The Government’s Decree 176/2025/ND-CP, which took effect on July 1, 2025, detailed the implementation of several articles of the 2024 Social Insurance Law regarding social retirement allowances. The decree set the monthly social retirement allowance at VND 500,000.
However, several localities have taken the initiative to increase the monthly social retirement allowance beyond the government’s standard rate. For instance, Ho Chi Minh City has raised the allowance to VND 650,000 per month, a VND 150,000 increase from the government’s standard. This adjustment was stipulated in the resolution passed by the Ho Chi Minh City People’s Council, taking effect on September 1.

Elders getting support with their allowance applications at Ward Council of Chánh Hưng, Ho Chi Minh City
Similarly, Resolution No. 65/2025/NQ-HĐND of Quang Ninh Province, effective July 27, increased the social retirement allowance to VND 700,000 per month. The province will provide an additional VND 200,000 per person per month to over 25,600 beneficiaries of this policy.
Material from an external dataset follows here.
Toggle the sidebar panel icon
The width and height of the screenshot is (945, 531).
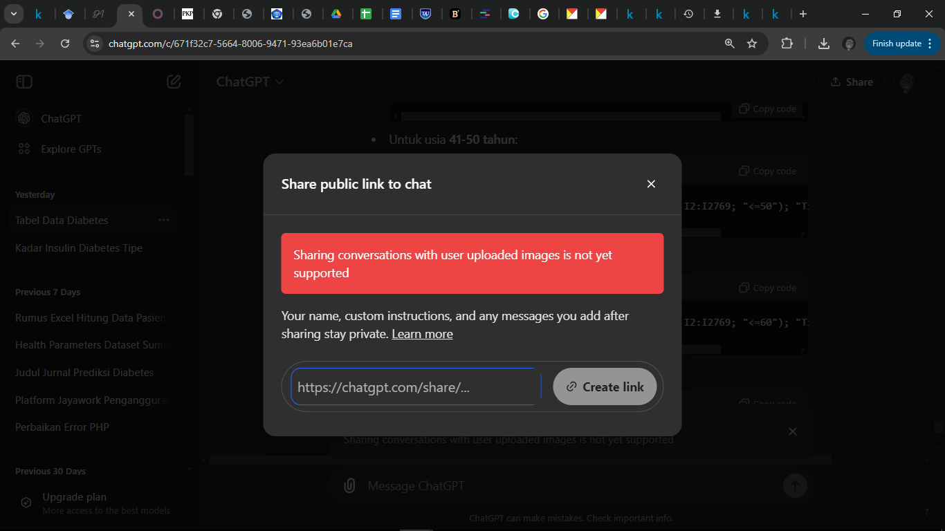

Several other localities are also in the process of drafting and consulting their Provincial People’s Councils to increase the social retirement allowance above VND 500,000 in the near future.
So, what is the basis for these localities to adjust the social retirement allowance rates differently?
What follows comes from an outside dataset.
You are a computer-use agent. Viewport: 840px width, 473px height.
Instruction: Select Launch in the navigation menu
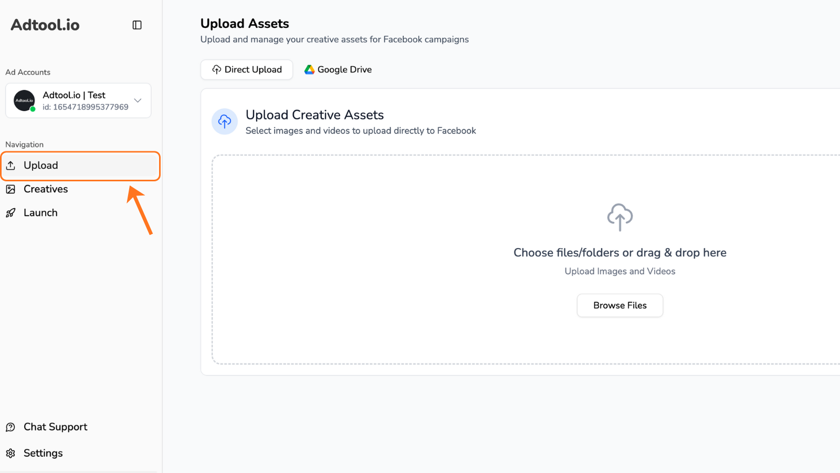40,212
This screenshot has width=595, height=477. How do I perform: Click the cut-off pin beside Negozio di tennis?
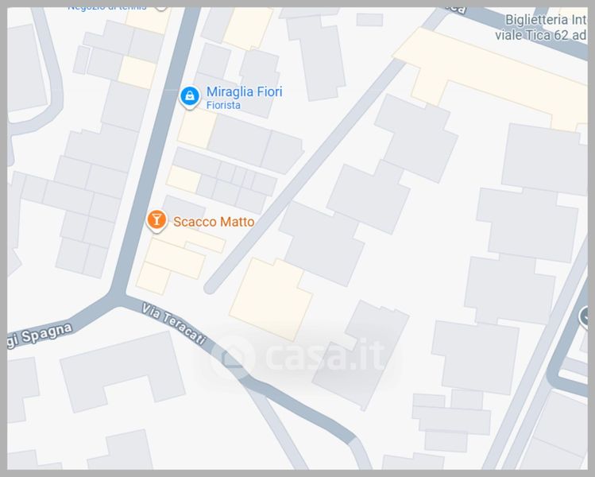[x=162, y=9]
According to Article 22 of the 2024 Social Insurance Law, the monthly social retirement allowance rate is determined by the Government, taking into account the country’s socio-economic development and the state budget’s capacity. The Government is also responsible for periodically reviewing and adjusting the allowance rate every three years.
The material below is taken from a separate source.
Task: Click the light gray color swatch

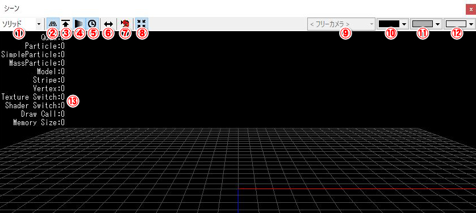Action: pos(456,24)
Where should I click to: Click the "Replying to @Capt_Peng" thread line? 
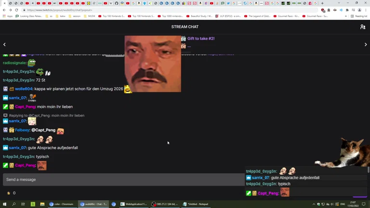point(46,116)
Based on their socio-economic conditions and budget balance, as well as the ability to mobilize social resources, Provincial People’s Committees can propose to the Provincial People’s Councils to decide on additional support for social retirement allowance recipients.
With this provision, Provincial People’s Committees can propose to their respective Provincial People’s Councils to provide additional support to social retirement allowance recipients, improving the living standards of the elderly who do not receive a pension.
According to the 2024 Social Insurance Law, Vietnamese citizens are eligible for a social retirement allowance if they meet the following conditions: aged 75 years or older; do not receive a pension or monthly social insurance allowance, except for cases specified by the Government; and have submitted a written request for the allowance.
Vietnamese citizens aged 70 to 75 from poor or near-poor households who meet the conditions are also entitled to receive the social retirement allowance.
The monthly social retirement allowance rate is determined by the Government, taking into account socio-economic development and the capacity of the state budget for each period.
Social retirement allowance recipients are entitled to have their health insurance premiums paid by the state budget in accordance with the law on health insurance. In the event of their death, the organization or individual handling the funeral arrangements shall receive funeral support in accordance with the law on the elderly.